It may be hard to think about things in toki pona without hardening semantics a little towards its "wordly definition" (the direct correlation of a toki pona word with that of another language's words).
You may be familiar with calcifications of multiple words (think "tomo tawa" being calcified as "car"), and in a similar way, even singular words can become hardened in meaning due to "learning from the dictionary" and literal word-by-word translation: lupa forever meaning "door" even when it makes no sense.
Sidetangent: This is why I have fallen in love with lipamanka's semantics dictionary, it genuinely tells you what the word is about, gets you to think about what you feel it means, and without explicitly linking it to words in other languages.
Here I'm going to think about several ways that i could describe a hypothetical door attached to a hypothetical house in various conditions, without mindlessly resorting to using "lupa", which you'll find defined on
lipu Linku as "door".
- i believe the hole created by the door being open (the entrance, doorhole) is the most lupa thing about it, it's a hole to enter and exit the house through.
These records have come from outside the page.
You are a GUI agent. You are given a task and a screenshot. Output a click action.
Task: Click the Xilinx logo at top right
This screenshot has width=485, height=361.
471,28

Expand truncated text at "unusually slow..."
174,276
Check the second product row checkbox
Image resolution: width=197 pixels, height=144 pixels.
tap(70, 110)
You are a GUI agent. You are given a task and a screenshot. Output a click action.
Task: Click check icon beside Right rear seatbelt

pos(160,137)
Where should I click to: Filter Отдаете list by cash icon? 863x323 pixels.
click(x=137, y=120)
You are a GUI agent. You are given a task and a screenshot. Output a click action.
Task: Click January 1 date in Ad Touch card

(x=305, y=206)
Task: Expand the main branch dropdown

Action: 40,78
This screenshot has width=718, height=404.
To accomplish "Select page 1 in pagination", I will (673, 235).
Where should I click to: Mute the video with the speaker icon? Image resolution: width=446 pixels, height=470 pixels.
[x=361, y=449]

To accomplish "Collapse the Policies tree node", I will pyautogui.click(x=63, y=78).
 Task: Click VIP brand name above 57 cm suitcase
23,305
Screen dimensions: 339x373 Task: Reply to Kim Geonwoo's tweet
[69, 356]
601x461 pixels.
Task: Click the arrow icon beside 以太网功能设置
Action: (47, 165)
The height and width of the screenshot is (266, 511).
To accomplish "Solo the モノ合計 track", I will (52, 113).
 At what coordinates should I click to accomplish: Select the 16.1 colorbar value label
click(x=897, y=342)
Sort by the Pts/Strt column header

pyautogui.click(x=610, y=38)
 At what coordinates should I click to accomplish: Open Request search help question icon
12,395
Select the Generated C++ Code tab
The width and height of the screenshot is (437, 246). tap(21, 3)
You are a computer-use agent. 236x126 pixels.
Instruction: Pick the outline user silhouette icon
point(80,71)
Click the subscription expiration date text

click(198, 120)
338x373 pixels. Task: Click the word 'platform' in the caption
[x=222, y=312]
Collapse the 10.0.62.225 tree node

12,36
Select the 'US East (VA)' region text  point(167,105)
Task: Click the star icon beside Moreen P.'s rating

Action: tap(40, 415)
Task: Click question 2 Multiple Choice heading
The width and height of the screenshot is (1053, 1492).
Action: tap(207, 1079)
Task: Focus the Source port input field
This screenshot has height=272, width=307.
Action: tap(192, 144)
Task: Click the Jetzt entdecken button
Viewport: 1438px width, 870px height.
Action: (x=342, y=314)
- the door itself could be sinpin if it's closed and explicitly blocking the path
- or maybe it's a part of the house's selo if there's no need to open it. so it semantically merges with the sinpin around it to become just one big wall that's part of the entire exterior.
- the door itself could be an ijo open/pini if what matters is that it's open or closed.
- if the door were to be destroyed or torn off, the door itself becomes more of a lipu/kiwen, and the doorhole it used to be in remains lupa.
- if i need to point out there's an entrance into the house that happens to be a door, the door and its potential doorway hole might best be described as a lupa even if it was closed and locked, because it's about its role as a hole (entrance) into the house.
- if the door is made of glass, in the context of light it would be lupa because it's a window, so it's a hole for light
- even when closed and thus not a hole to move through, it would be a lupa (in the context of light)
- but in the context of me trying to get in, it would not be a lupa to me, because what matters is that i can't go through
- if it won't budge (locked, jammed, pakala), it's currently being awen. after being unlocked then it ken tawa/open/pini if it's not already opened. the act of unlocking or locking is often integrated into the act of opening and closing, so it's only awen when it being locked is necessary to mention.
- ...or maybe i can see it some other, different way in a different unfamiliar context. it depends, really.
Exercise for the reader: Look up
"lupa" on the aforementioned semantics dictionary, then click through to the
the lupa essay and read it, then philosophise privately about lupa for several minutes.